The Canadian economy contracted in February after a strong start to the year, as activity in the manufacturing and natural resource sectors declined, suggesting that low energy prices continue to impede growth. Data from Statistics Canada on Friday showed gross domestic product fell 0.1 percent in the month, in line with forecasts, after increasing for four months in a row.
While economists had expected to see some give-back from January's unrevised 0.6 percent gain, they still expect relatively strong growth for the first quarter overall. "Even with that pullback in GDP this morning that was expected ... with March coming in flat you are still looking at 3 percent (first-quarter) GDP," said Richard Gilhooly, head of rates strategy at CIBC Capital Markets.
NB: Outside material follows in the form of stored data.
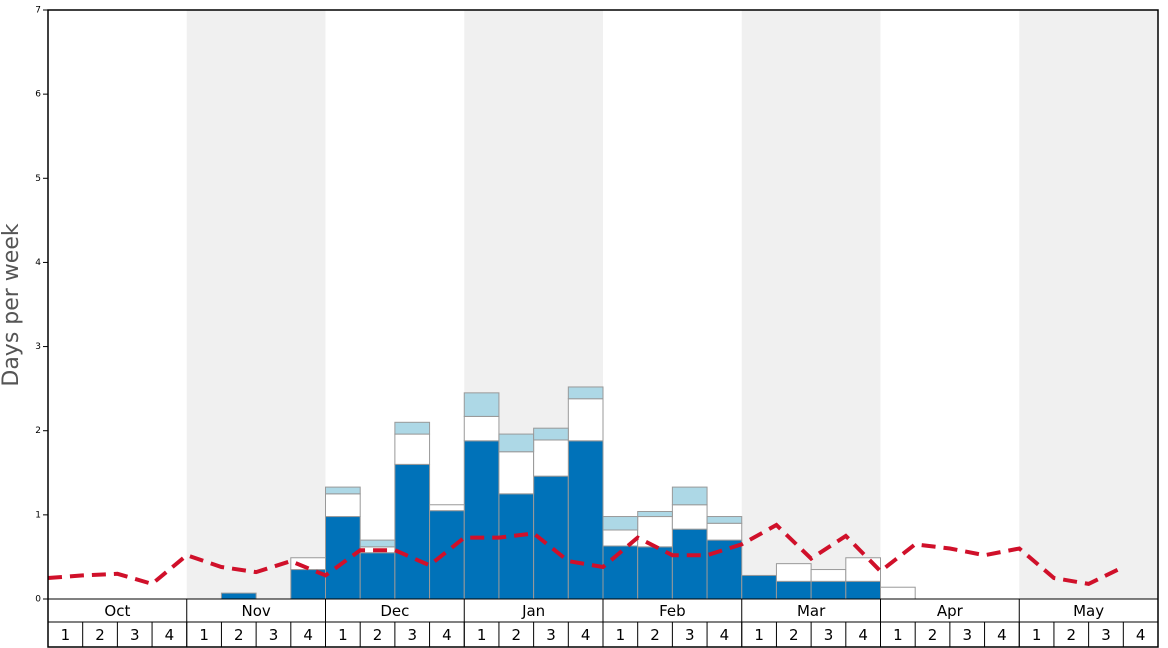  What do you see at coordinates (394, 611) in the screenshot?
I see `month-label: Dec` at bounding box center [394, 611].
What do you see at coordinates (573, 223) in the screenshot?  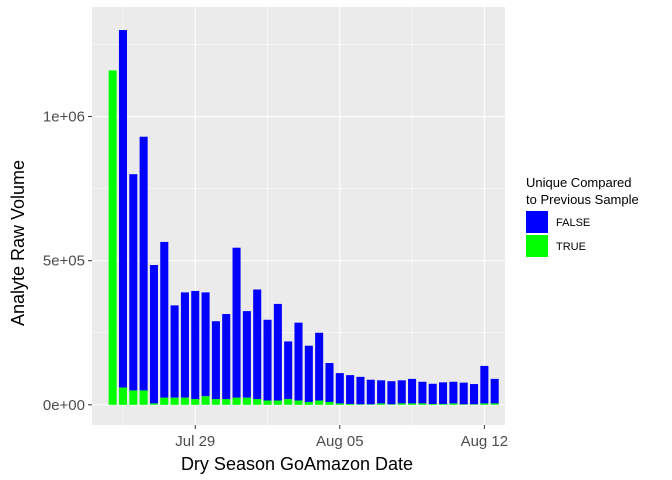 I see `legend-label-false: FALSE` at bounding box center [573, 223].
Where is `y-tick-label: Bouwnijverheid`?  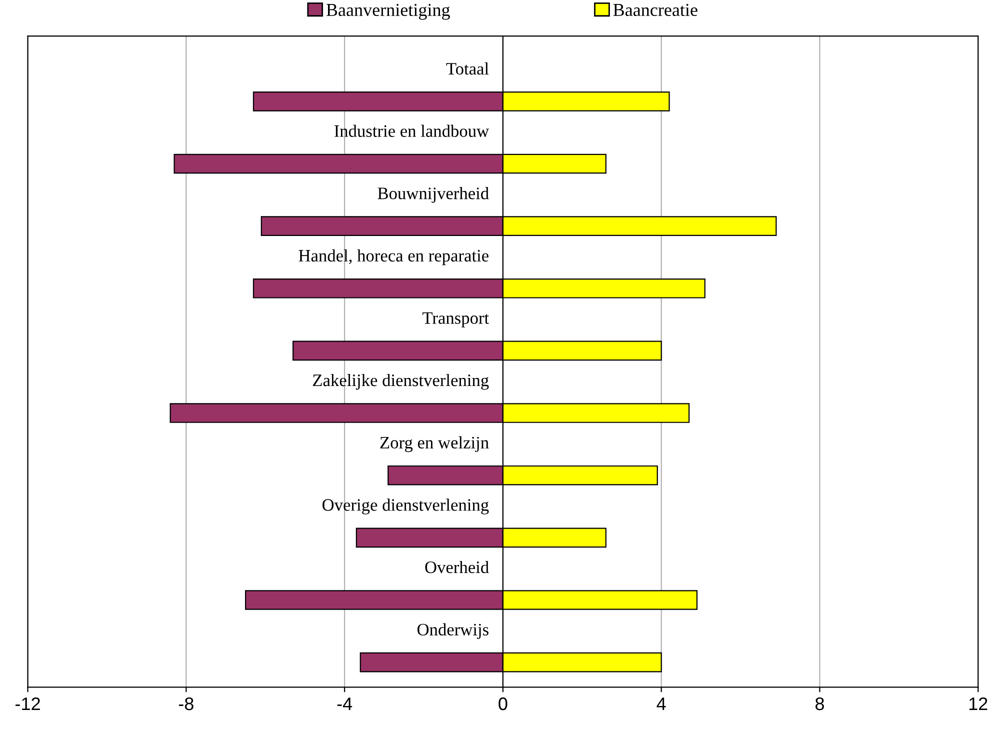 y-tick-label: Bouwnijverheid is located at coordinates (434, 195).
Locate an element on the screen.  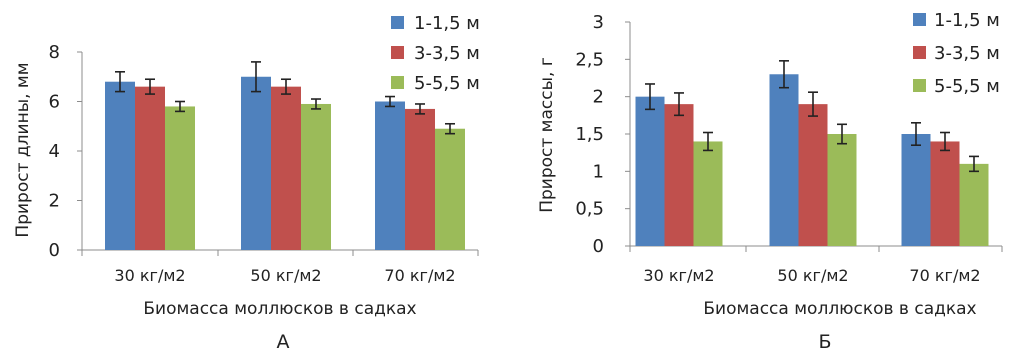
panel-a-x-axis-title: Биомасса моллюсков в садках is located at coordinates (280, 309).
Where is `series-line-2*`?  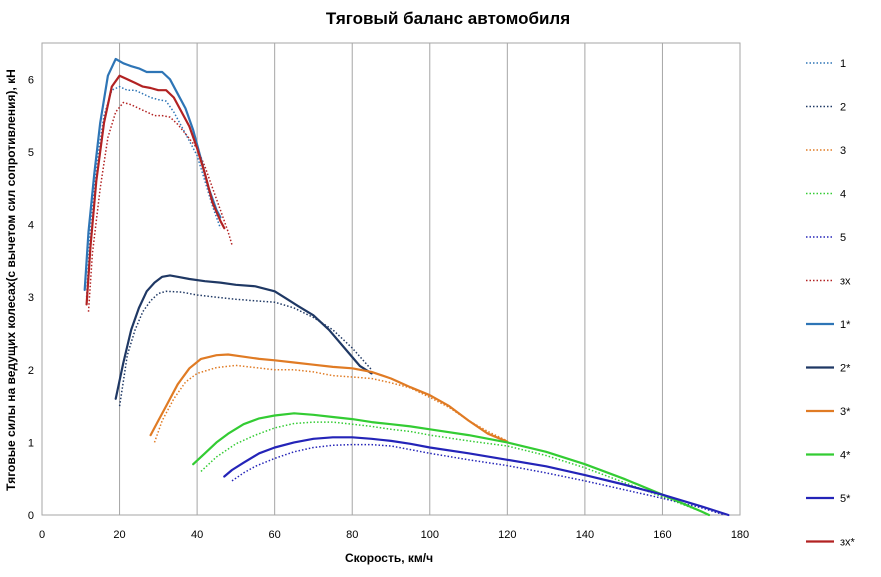 series-line-2* is located at coordinates (244, 337).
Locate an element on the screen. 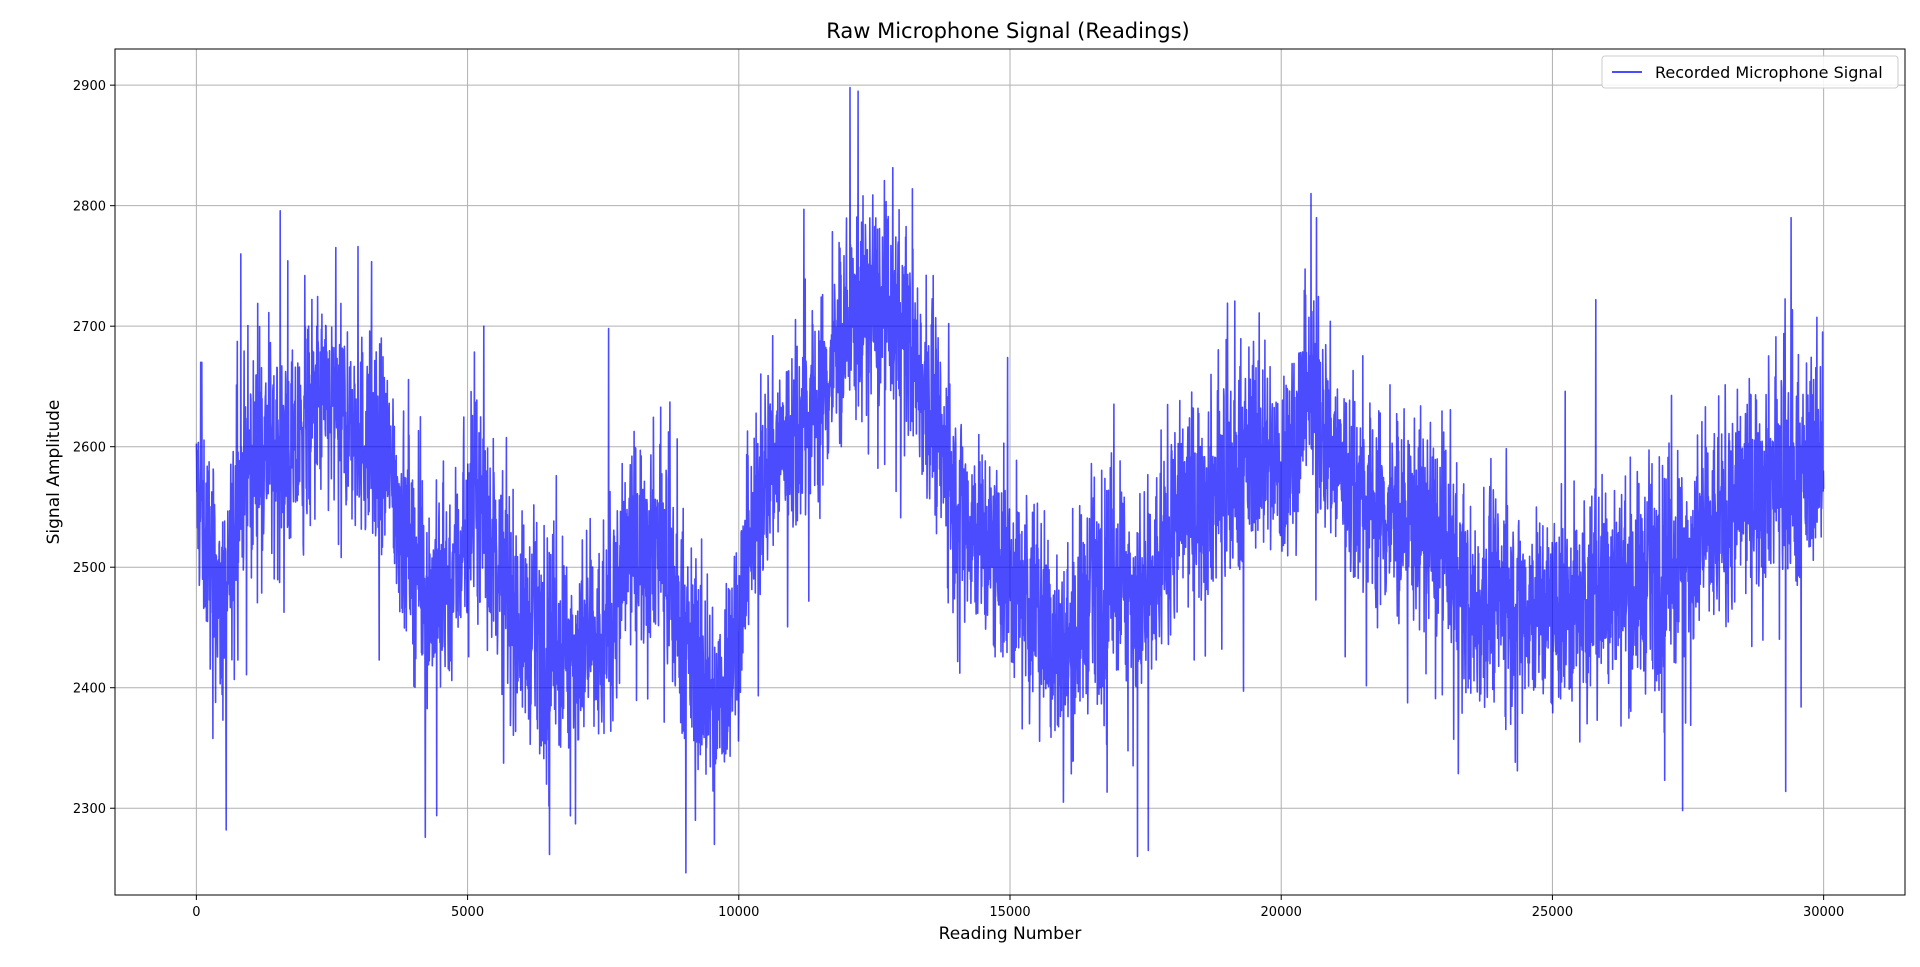  y-tick-label: 2400 is located at coordinates (90, 690).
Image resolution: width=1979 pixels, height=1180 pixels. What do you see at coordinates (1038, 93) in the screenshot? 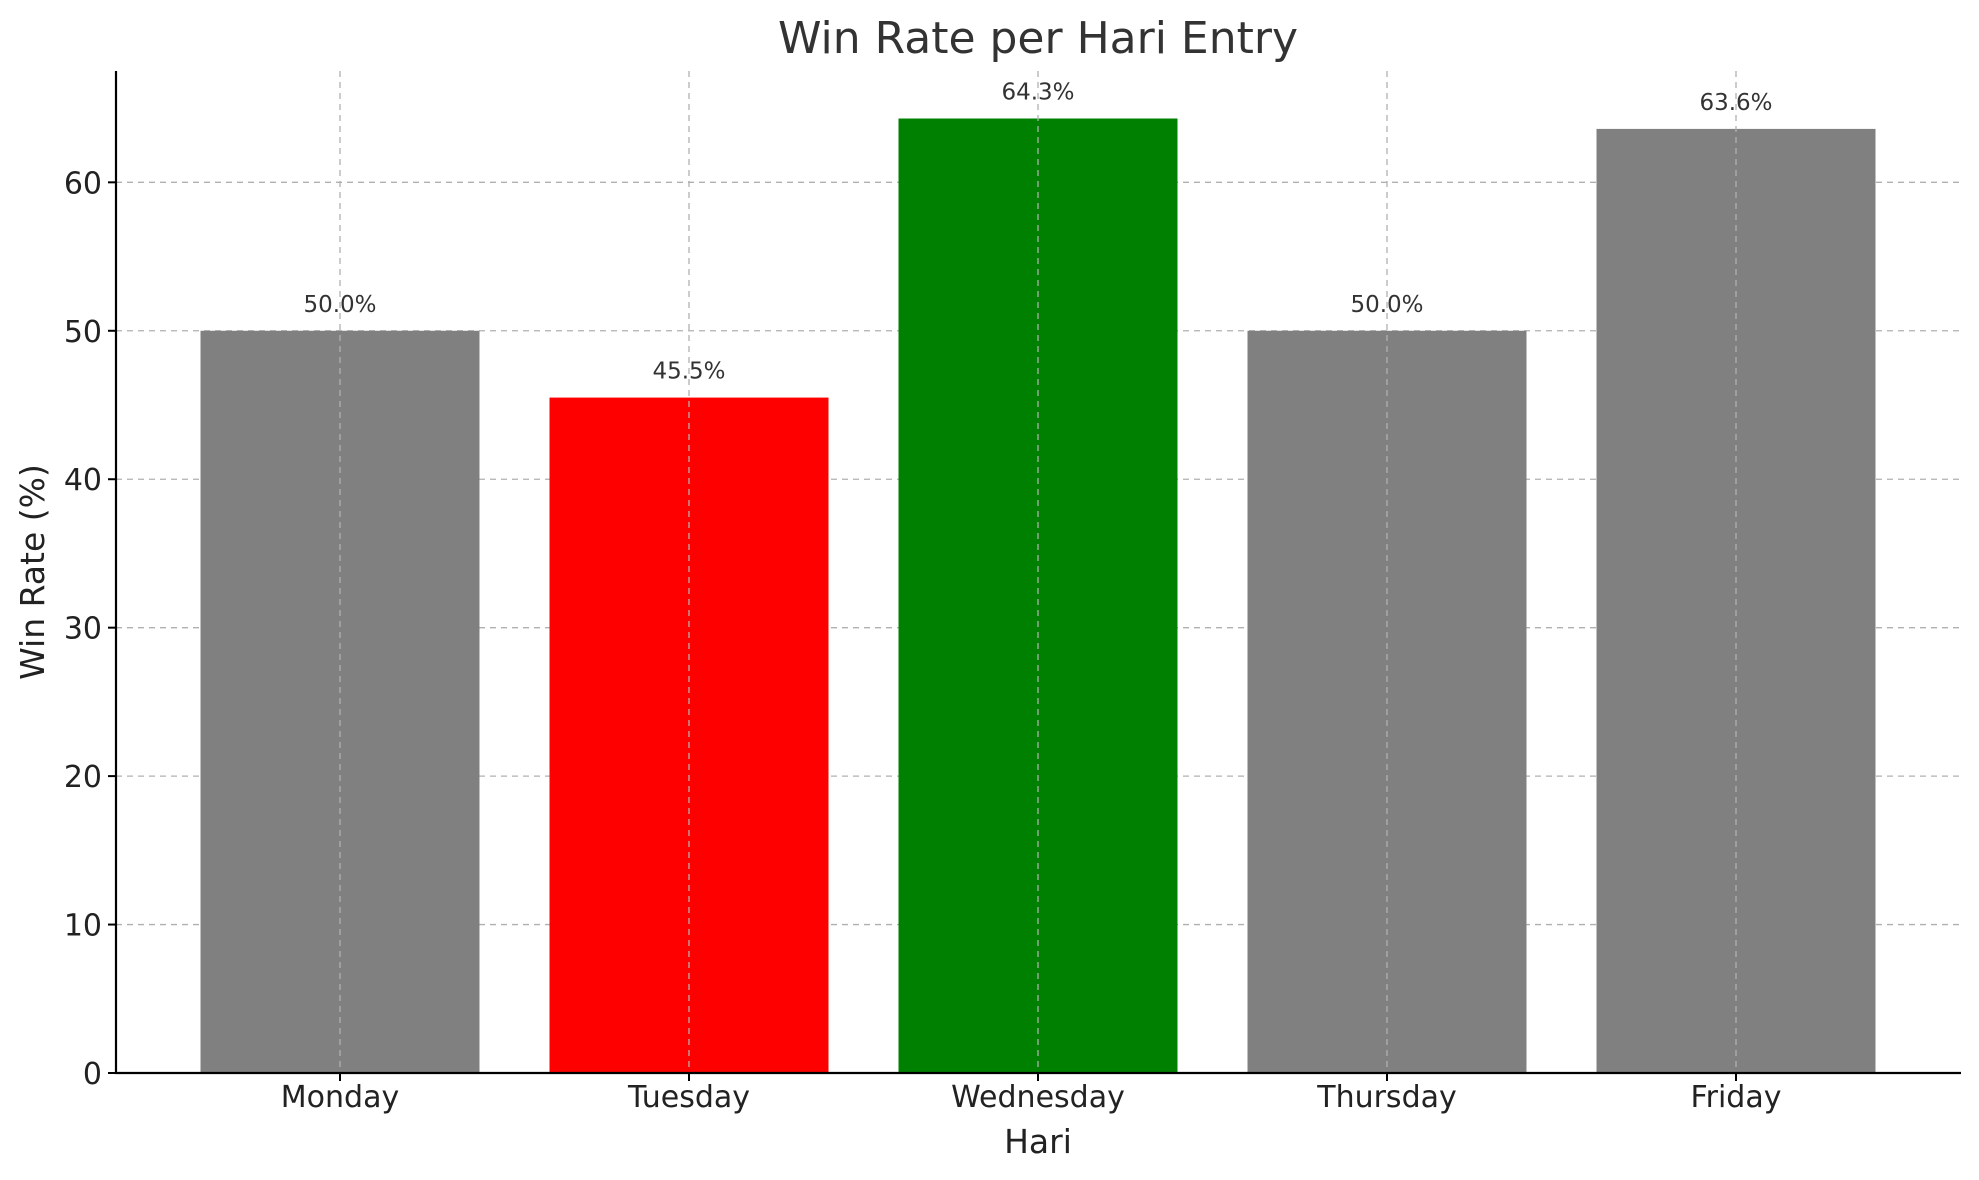
I see `data-label-wednesday: 64.3%` at bounding box center [1038, 93].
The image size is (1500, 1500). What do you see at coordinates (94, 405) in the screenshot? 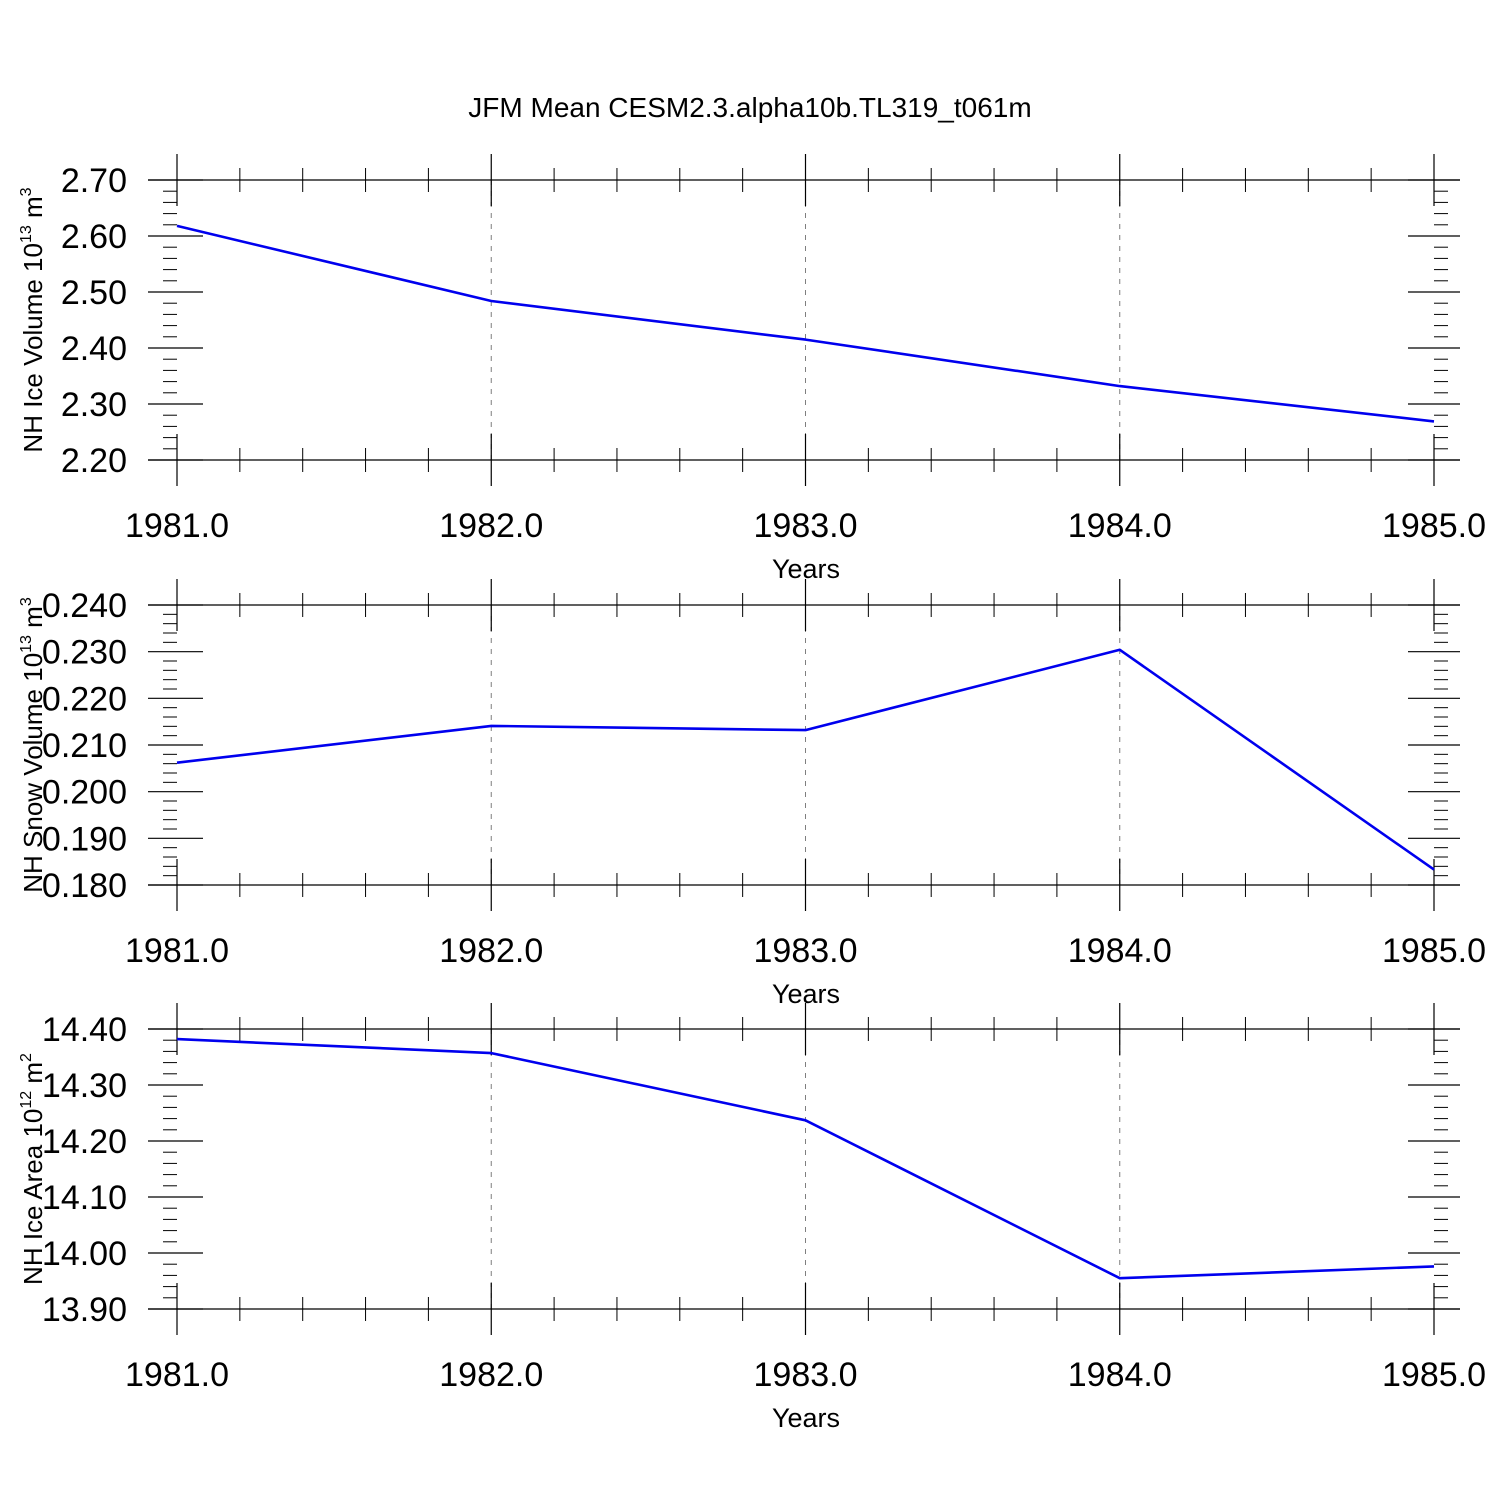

The persistent impact of cheap oil was reflected by February's 0.8 percent drop in the mining, quarrying and oil and gas extraction sector. Support activities for the industry retreated, while extraction of non-conventional oil dropped. Activity in the manufacturing sector also pulled back after three strong months. Overall, activity in goods-producing industries dropped by 0.6 percent. Still, weakness in the energy sector is likely to be offset by other exports over the longer-term said Craig Wright, chief economist at the Royal Bank of Canada. "Growth prospects for 2016 are off to a good start, and it looks like we'll see growth in around that 2-percent range," he said.